→ **Given records**:
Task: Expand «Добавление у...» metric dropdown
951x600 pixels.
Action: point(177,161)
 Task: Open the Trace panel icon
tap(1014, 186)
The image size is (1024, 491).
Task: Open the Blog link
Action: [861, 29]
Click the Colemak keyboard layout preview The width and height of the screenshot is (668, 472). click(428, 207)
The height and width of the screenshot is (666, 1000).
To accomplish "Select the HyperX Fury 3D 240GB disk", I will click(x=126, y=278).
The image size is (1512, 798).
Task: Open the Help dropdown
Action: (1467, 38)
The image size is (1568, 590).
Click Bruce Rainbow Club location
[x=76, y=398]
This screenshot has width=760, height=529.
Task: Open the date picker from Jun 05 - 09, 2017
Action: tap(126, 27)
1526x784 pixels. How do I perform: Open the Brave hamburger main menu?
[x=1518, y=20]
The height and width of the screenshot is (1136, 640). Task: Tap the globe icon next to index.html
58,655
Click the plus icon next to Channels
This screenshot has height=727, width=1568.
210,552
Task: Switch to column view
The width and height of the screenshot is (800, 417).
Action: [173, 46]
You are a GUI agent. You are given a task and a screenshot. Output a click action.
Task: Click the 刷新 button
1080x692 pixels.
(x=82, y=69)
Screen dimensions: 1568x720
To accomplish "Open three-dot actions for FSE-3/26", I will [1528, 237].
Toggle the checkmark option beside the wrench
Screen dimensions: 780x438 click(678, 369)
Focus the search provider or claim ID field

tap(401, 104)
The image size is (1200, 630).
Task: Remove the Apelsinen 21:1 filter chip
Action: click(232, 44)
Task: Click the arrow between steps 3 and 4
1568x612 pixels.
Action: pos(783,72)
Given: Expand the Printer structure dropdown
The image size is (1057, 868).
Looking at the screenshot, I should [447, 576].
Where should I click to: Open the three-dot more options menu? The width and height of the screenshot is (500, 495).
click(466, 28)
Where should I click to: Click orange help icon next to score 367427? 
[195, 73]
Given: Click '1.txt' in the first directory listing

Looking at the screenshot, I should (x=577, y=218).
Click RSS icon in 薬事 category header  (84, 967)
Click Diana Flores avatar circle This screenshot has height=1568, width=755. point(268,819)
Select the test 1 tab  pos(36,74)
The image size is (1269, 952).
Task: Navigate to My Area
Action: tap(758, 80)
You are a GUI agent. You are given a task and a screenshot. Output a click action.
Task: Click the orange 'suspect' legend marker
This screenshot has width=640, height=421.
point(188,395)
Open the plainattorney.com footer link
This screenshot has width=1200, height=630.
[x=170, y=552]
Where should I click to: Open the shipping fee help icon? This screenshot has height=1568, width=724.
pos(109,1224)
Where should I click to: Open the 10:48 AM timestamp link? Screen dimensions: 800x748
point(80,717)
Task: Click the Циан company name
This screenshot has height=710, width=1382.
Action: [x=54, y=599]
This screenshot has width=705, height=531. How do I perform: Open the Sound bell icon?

→ **The problem**: Return only those lines of the records that contain the string "Expand".

→ **Written answer**:
Task: Expand «Добавление у...» metric dropdown
Given: Expand the Printer structure dropdown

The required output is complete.